In [1]:
!pip install polars




In [1]:
import polars as pl

# Define the paths for the dataset
splits = {
    'train': 'hf://datasets/blastwind/deprecated-github-code-haskell-function/data/train-*-of-*.parquet',
    'test': 'hf://datasets/blastwind/deprecated-github-code-haskell-function/data/test-*-of-*.parquet',
    'valid': 'hf://datasets/blastwind/deprecated-github-code-haskell-function/data/valid-00000-of-00001-636cb804972d8982.parquet'
}

# Load the training split using Polars
df = pl.read_parquet(splits['train'])



In [2]:
# Count the rows where "is_commented" is True
true_count = df.filter(pl.col("is_commented") == True).filter(pl.col("is_signatured") == True).height

print(f"Number of rows with 'is_commented' set to True: {true_count}")
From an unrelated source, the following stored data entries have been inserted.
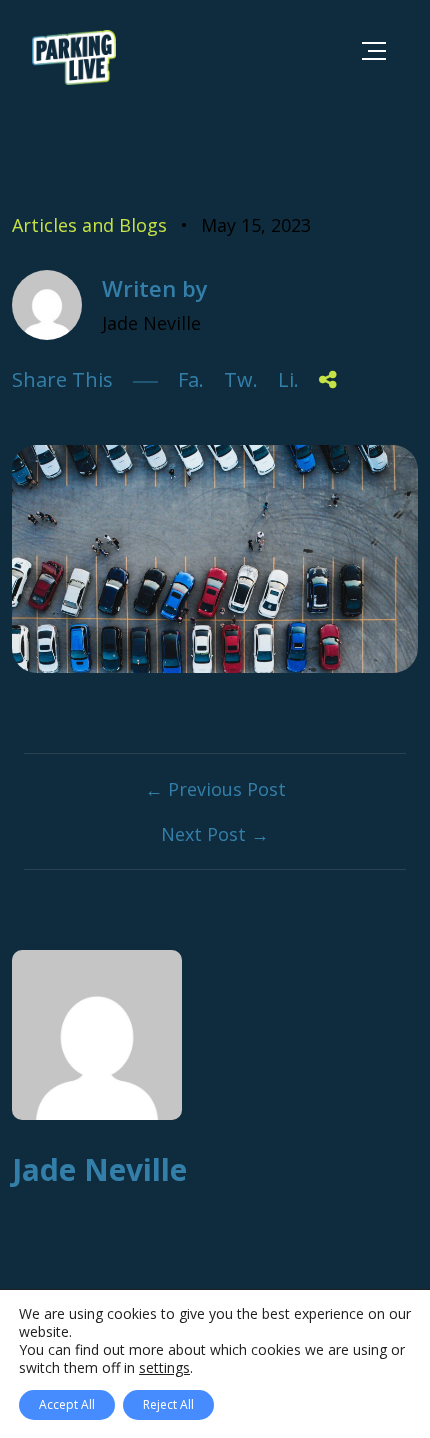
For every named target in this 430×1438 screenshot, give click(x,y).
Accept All (67, 1404)
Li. (288, 379)
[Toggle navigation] (374, 50)
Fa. (191, 379)
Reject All (168, 1404)
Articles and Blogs (89, 225)
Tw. (241, 379)
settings (164, 1368)
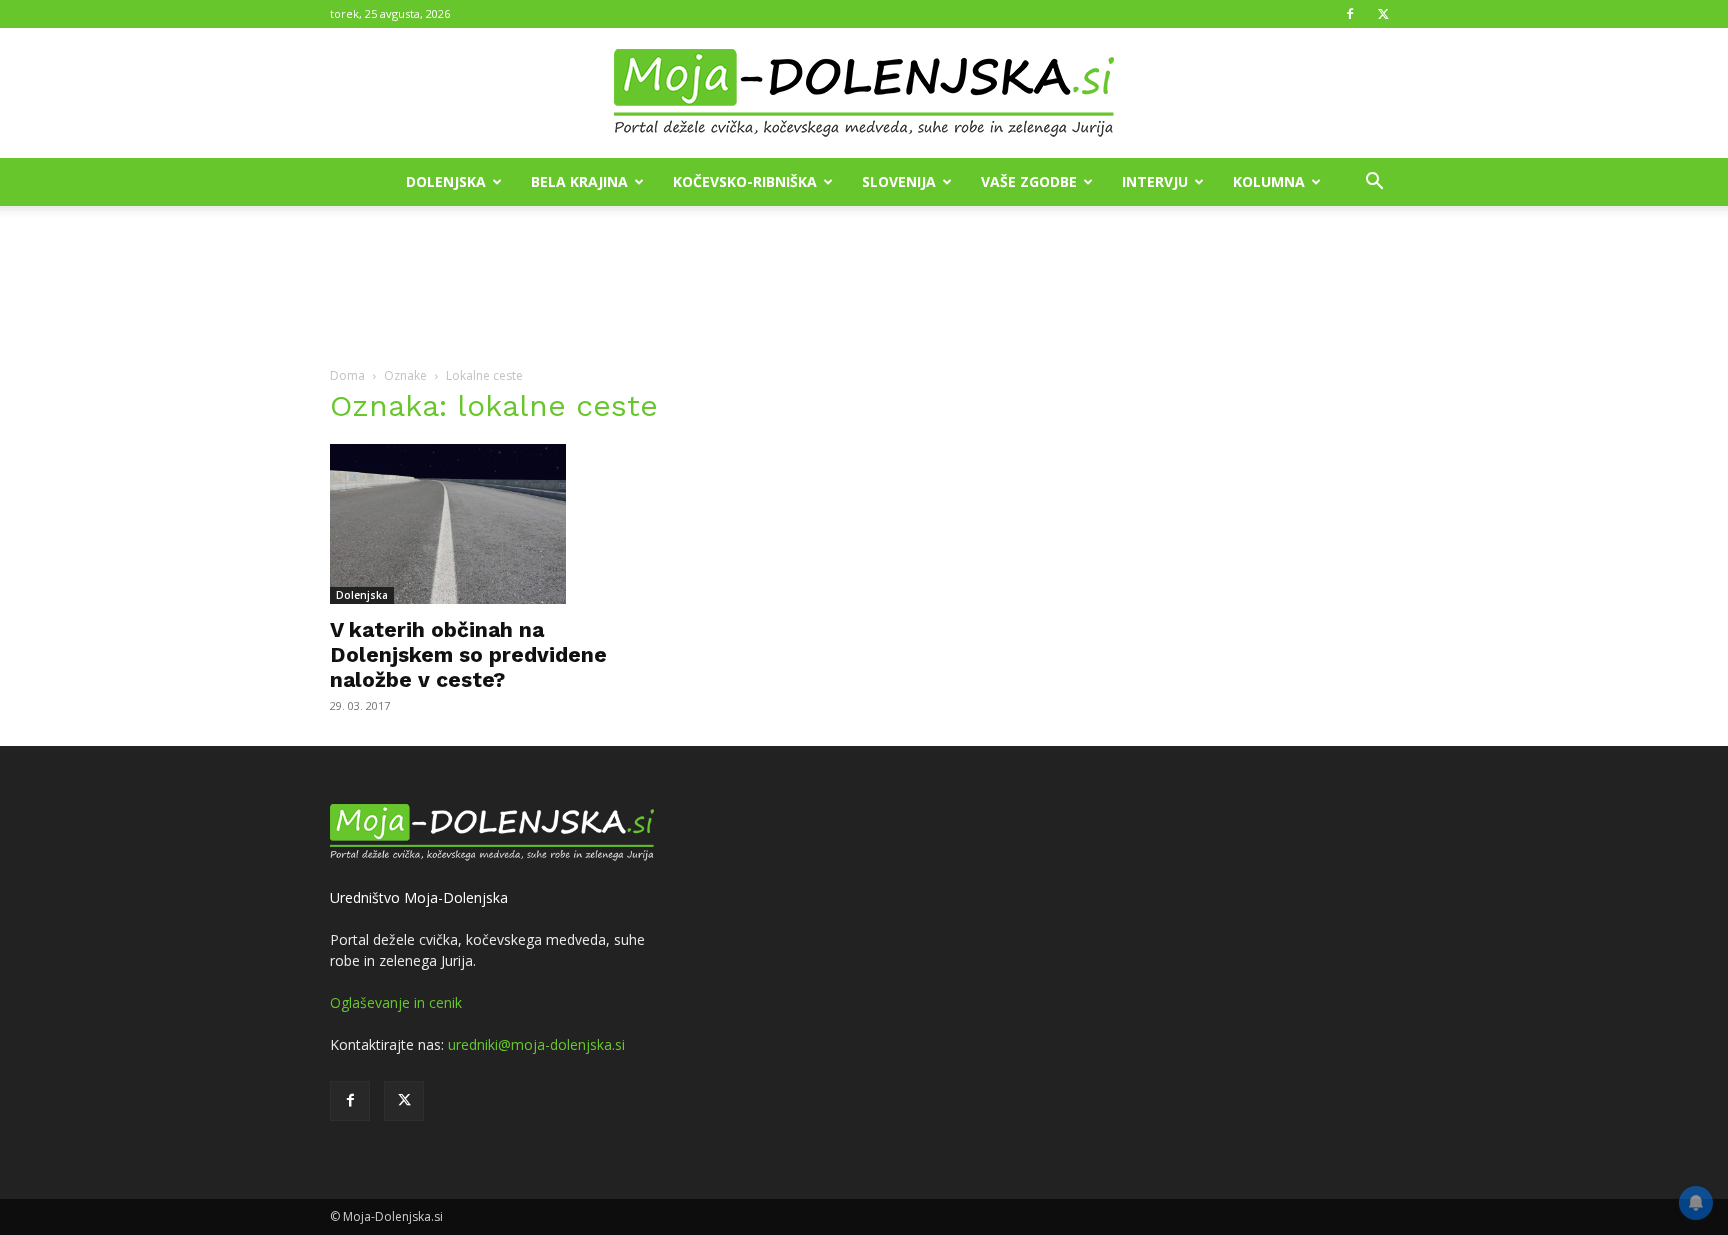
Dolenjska (446, 181)
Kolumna (1269, 181)
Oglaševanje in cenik (396, 1002)
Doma (347, 375)
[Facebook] (1350, 14)
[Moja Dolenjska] (864, 94)
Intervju (1155, 181)
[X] (1383, 14)
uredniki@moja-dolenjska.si (536, 1044)
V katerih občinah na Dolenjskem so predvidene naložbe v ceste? (468, 654)
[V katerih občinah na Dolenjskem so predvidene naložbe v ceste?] (492, 524)
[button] (1374, 183)
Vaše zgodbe (1029, 181)
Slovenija (899, 181)
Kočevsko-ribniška (745, 181)
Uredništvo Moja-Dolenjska (419, 897)
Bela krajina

dataframe = df.to_pandas()

dataframe = dataframe.loc[
    (dataframe["is_commented"] == True) & (dataframe["n_ast_nodes"] < 50),
    ["full_code", "uncommented_code", "function_only_code"]
]


dataframe["comments"] = dataframe.apply(
    lambda row: row["full_code"].replace(row["uncommented_code"], "").strip(), axis=1
)



Number of rows with 'is_commented' set to True: 473397


In [3]:
dataframe.size

954616

In [4]:
!pip install tree_sitter
!pip install tree_sitter_haskell



In [5]:
import tree_sitter_haskell as tshaskell
import numpy as np
from tree_sitter import Language, Parser


HS_LANGUAGE = Language(tshaskell.language())
parser = Parser(HS_LANGUAGE)


In [6]:
def extract_tree_features(code):
    try:
        example_bytes = code.encode()
        tree = parser.parse(example_bytes)
        root_node = tree.root_node

        def extract_features(node, parent_index=None, nodes=[], edges=[]):
            node_type = node.type
            start_pos = node.start_point
            end_pos = node.end_point
            code_value = code[node.start_byte:node.end_byte]
            feature_vector = [node_type, code_value, start_pos[0], start_pos[1], end_pos[0], end_pos[1]]
            node_index = len(nodes)
            nodes.append(feature_vector)

            if parent_index is not None:
                edges.append((parent_index, node_index))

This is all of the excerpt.